Source records
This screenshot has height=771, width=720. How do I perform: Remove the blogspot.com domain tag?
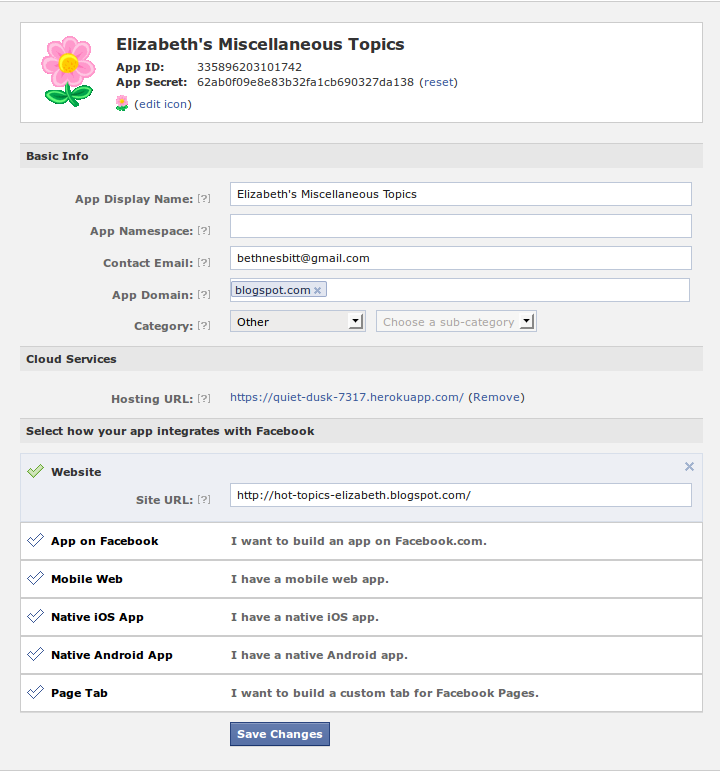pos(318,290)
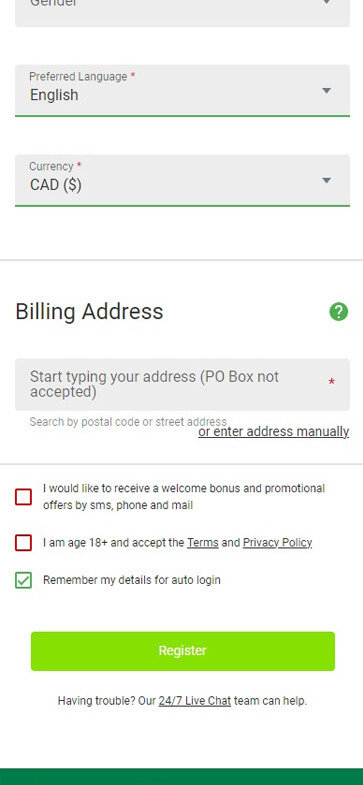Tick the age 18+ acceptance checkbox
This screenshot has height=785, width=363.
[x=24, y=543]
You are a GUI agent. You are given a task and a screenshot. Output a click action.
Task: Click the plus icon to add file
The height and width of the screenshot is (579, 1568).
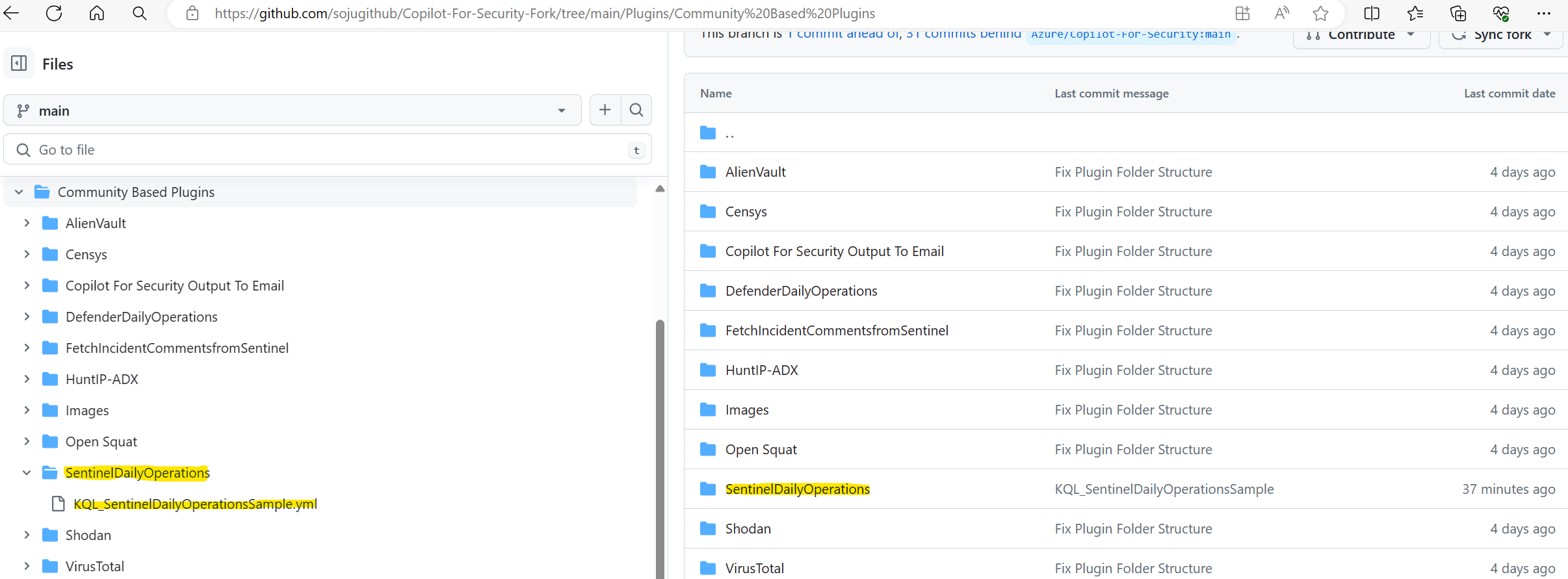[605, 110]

==

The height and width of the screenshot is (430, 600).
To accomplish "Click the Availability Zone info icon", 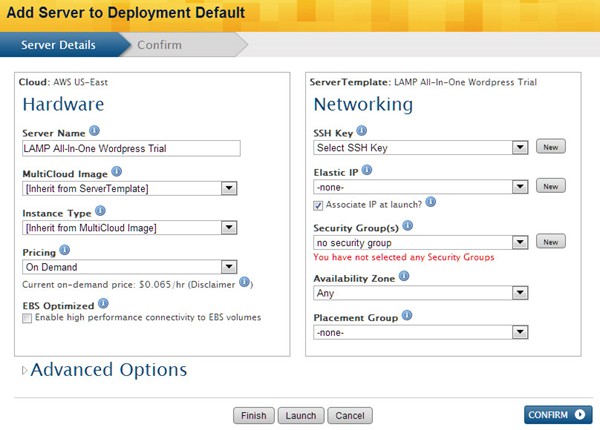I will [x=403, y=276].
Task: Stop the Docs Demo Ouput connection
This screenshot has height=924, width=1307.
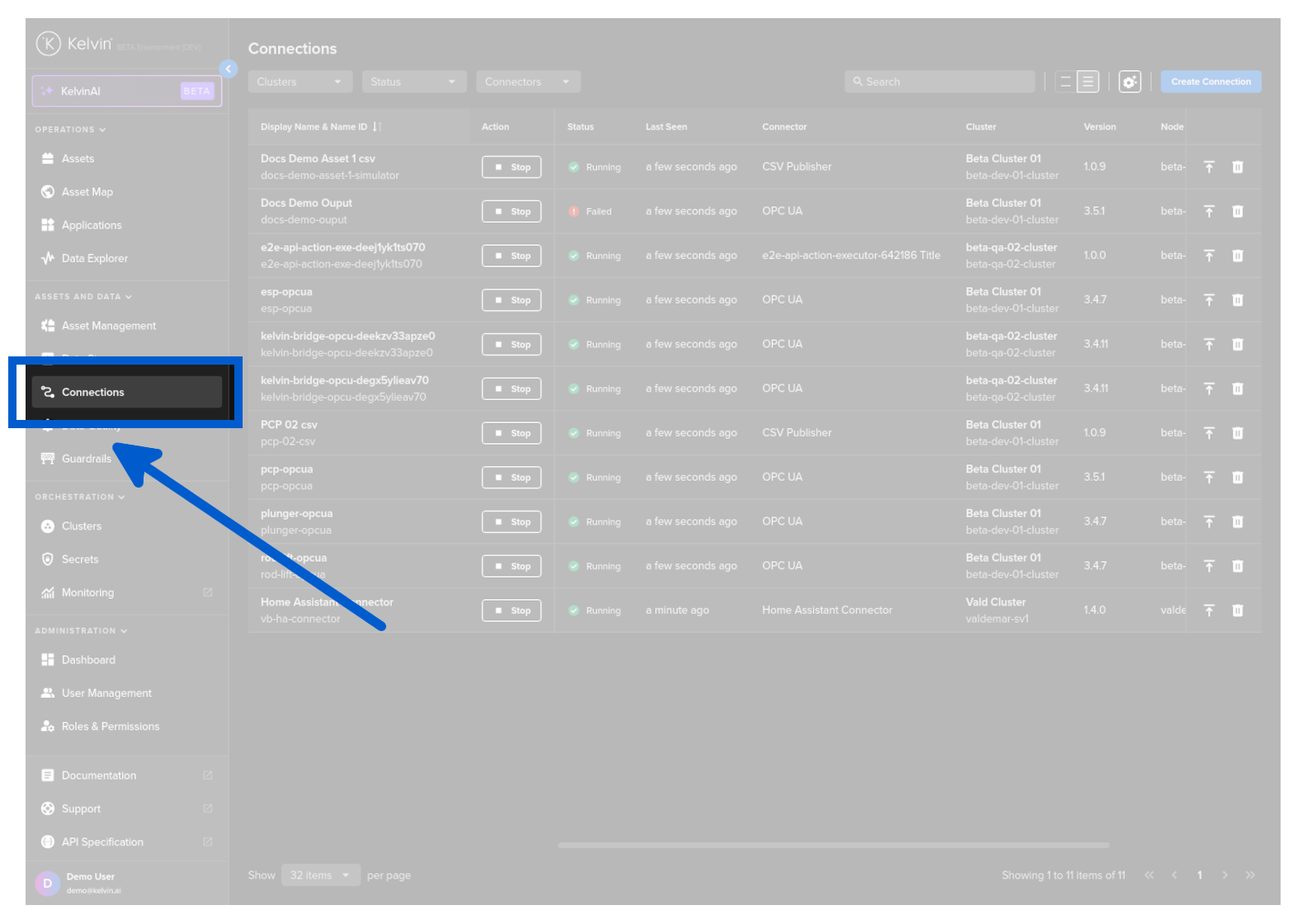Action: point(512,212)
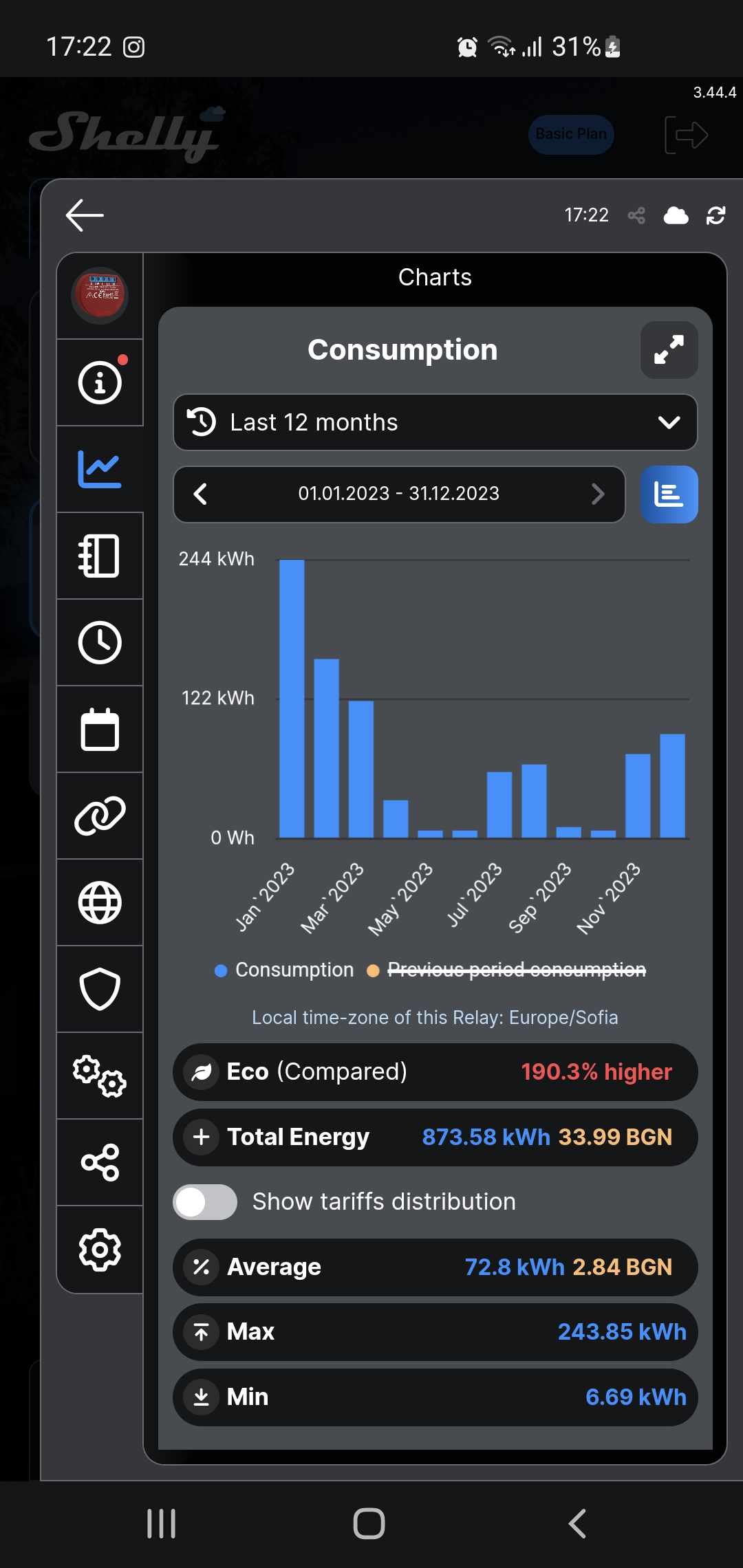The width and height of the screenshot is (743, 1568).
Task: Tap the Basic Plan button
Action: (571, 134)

> EXERCISE DESCRIPTION
Which part of the entries opens with the line containing "This screenshot has height=771, width=720." and closes with the line containing "You are a GUI"? Output that part exactly, ends included, pictures excluded.

> RESULT
This screenshot has height=771, width=720. How do I perform: Remove the blogspot.com domain tag?
pos(318,290)
Tick the age 18+ acceptance checkbox
This screenshot has height=785, width=363.
[x=24, y=543]
You are a GUI agent. You are given a task and a screenshot. Output a click action.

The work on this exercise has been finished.